Oracle Database and Oracle Fusion Middleware automatically identify the Oracle Solaris OS and the SPARC processor used by MiniCluster. This identification enables the database and middleware to automatically use the hardware cryptographic acceleration capabilities of the platform for TLS, WS-Security, or tablespace encryption operations. The identification also allows the use the Silicon Secured Memory feature to ensure memory protection, and ensure application data integrity without the need for end-user configuration. MiniCluster supports the use of IPSec (IP Security) and IKE (Internet Key Exchange) is recommended to protect the confidentiality and integrity of VM-specific and inter-VM communications flowing over the public and private network.

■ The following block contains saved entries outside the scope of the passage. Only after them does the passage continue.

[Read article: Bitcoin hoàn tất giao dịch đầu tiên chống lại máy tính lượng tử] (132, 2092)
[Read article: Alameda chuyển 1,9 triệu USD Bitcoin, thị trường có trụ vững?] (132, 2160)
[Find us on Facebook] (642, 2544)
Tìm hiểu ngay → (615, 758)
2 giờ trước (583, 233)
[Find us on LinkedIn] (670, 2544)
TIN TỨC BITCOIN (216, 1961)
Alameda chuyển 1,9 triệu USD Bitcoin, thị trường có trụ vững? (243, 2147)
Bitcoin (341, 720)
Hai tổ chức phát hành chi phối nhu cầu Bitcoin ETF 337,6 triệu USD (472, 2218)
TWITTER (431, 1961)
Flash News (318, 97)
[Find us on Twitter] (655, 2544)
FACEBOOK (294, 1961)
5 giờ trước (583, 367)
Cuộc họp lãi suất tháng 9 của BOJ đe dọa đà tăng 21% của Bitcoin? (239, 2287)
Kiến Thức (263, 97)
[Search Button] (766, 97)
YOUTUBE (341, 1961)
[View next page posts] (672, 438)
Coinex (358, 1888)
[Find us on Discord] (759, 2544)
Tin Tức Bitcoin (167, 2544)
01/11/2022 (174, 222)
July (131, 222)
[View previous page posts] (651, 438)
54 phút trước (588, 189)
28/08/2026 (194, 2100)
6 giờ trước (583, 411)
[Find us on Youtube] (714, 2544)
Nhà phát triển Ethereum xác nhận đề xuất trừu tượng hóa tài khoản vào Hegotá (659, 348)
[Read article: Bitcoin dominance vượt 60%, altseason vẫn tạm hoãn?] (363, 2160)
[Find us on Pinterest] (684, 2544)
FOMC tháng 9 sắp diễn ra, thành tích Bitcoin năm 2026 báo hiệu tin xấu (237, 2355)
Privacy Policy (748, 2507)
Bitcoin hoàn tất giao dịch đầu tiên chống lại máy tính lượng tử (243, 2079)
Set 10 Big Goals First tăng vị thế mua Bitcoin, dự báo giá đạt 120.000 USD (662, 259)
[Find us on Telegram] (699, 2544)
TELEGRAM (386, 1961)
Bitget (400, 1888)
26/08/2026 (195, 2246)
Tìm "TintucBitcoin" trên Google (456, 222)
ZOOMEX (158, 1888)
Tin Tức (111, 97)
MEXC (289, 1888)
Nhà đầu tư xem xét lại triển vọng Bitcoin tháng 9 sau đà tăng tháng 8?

On MiniCluster, ZFS data set encryption leverages a centralized Oracle Solaris PKCS#11 keystore to securely protect the wrapping keys. Using the Oracle Solaris PKCS#11 keystore automatically engages the SPARC hardware-assisted cryptographic acceleration for all encryption operations. This allows Oracle to significantly improve the performance of the encryption and decryption operations associated with encryption of ZFS data sets, Oracle Database Transparent Data Encryption (TDE), tablespace encryption, encrypted database backups (using Oracle Recovery Manager [Oracle RMAN]), encrypted database exports (using the Data Pump feature of Oracle Database), and redo logs (using Oracle Active Data Guard). Database VMs can use a shared-wallet approach by leveraging the Oracle Solaris PKCS#11 keystore or to create a directory on the ACFS share storage so that the wallet can be shared across the databases residing on VMs. Using a shared, centralized keystore at each compute node enables the system to better manage, maintain, and rotate the keys of Oracle TDE in Oracle Grid infrastructure based clustered database architectures, because the keys are synchronized across each of the nodes in the cluster. MiniCluster also features secure deletion of VMs and associated ZFS data sets by having the encryption policy and key management at that ZFS data set (file system / ZVOL) level to provide assured delete through key destruction.